ASSIGNMENT: Give exactly the lines from the one that contains "This screenshot has width=720, height=405." through the end of the entries below, both included; the pictures stay out.

RECORDS FOR PROCESSING:
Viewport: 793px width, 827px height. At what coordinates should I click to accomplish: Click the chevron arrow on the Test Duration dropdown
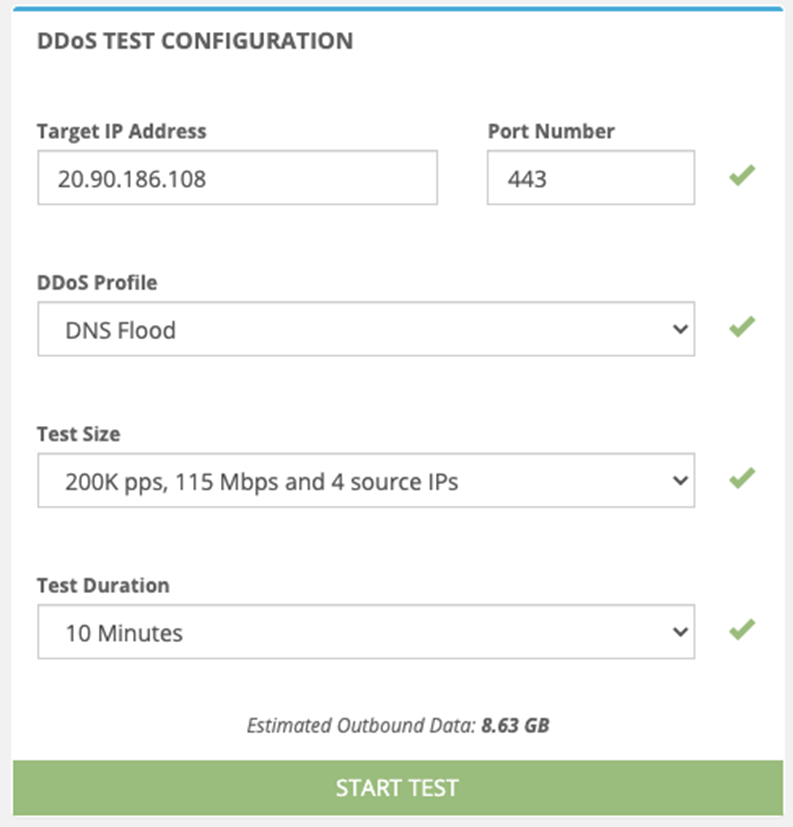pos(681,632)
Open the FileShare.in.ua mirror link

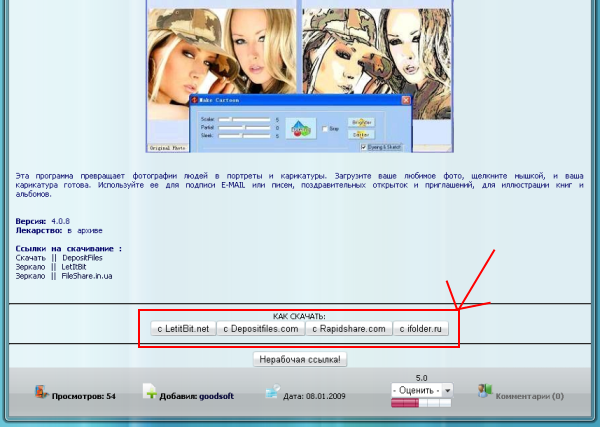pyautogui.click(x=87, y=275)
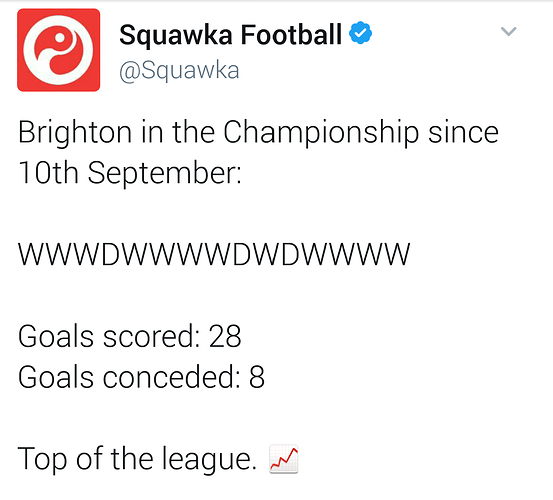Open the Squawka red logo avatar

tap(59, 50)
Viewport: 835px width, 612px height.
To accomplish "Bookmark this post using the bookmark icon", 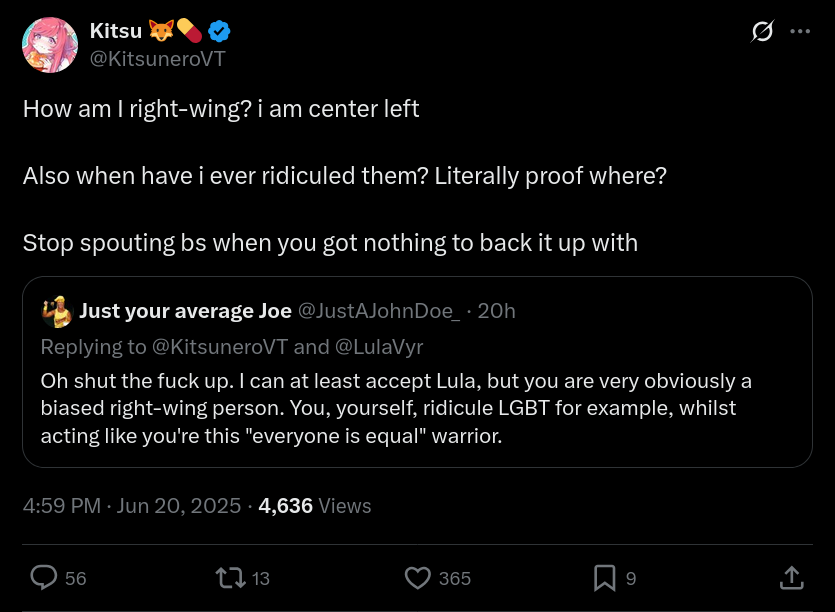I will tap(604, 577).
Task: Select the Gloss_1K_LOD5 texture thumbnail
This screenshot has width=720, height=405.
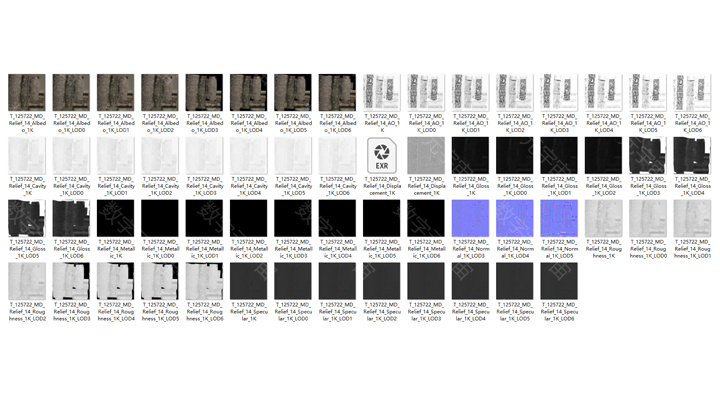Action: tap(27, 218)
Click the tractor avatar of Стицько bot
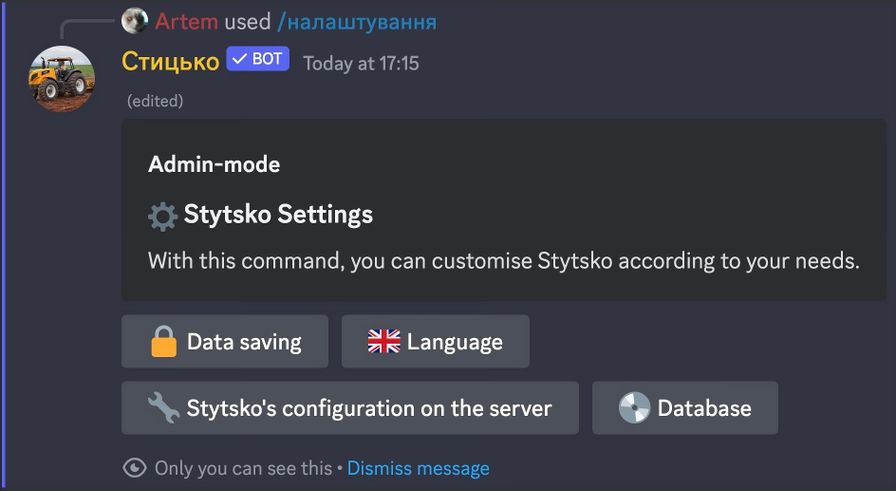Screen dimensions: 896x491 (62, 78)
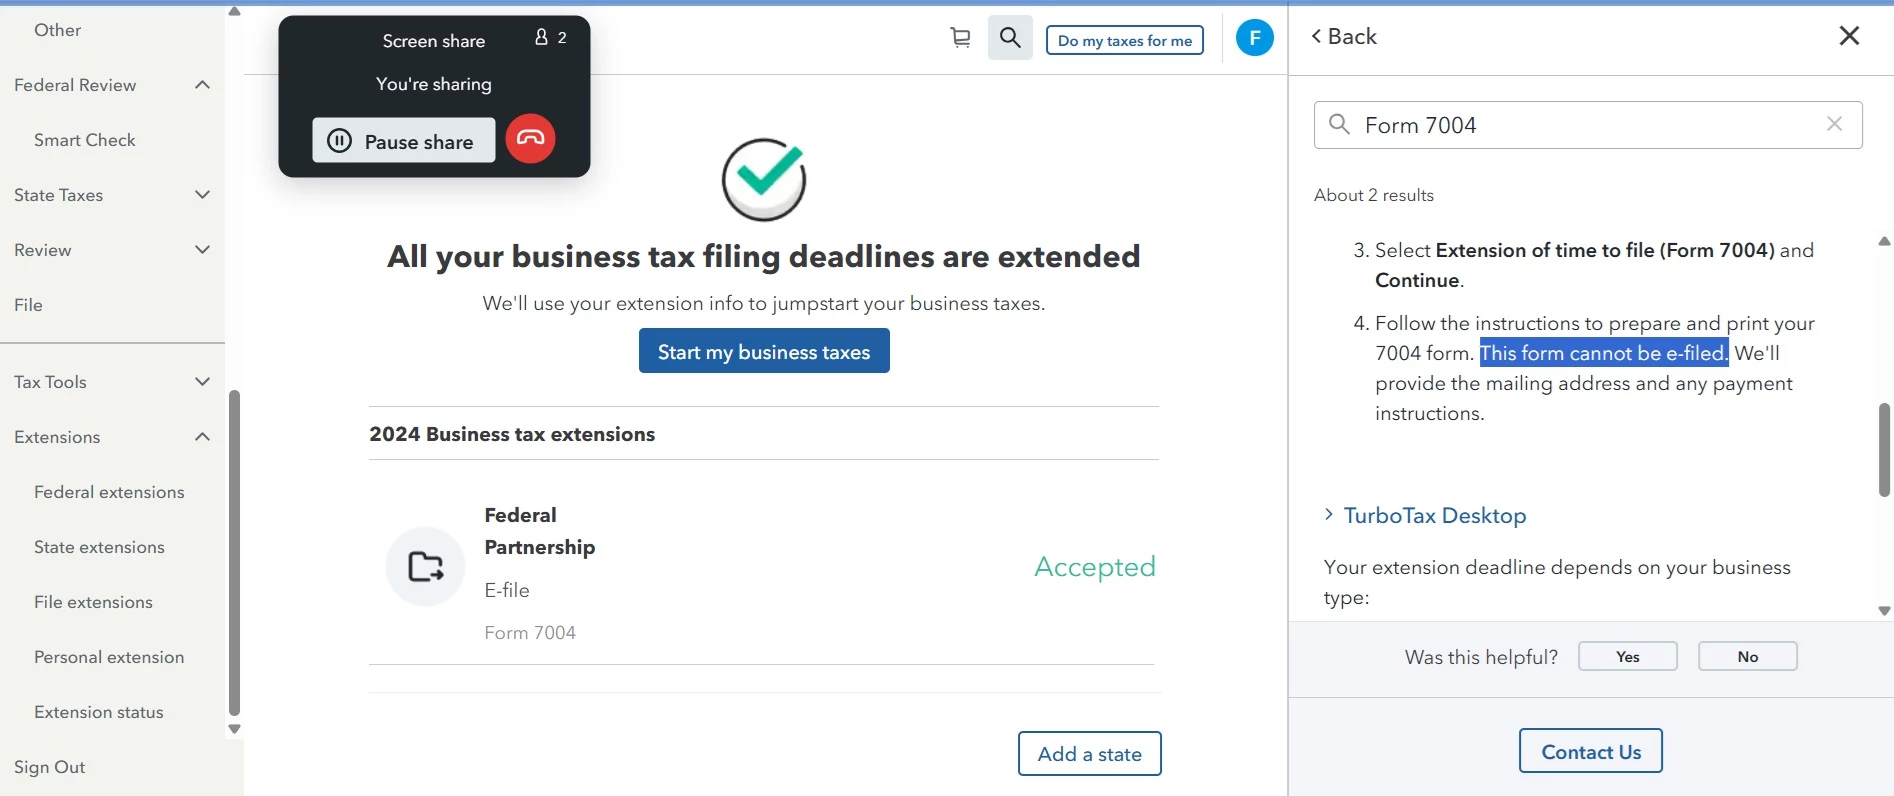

ANSWER FOR THIS EXERCISE:
This screenshot has width=720, height=405.
Action: tap(27, 218)
Click the tractor avatar of Стицько bot
Screen dimensions: 896x491 (62, 78)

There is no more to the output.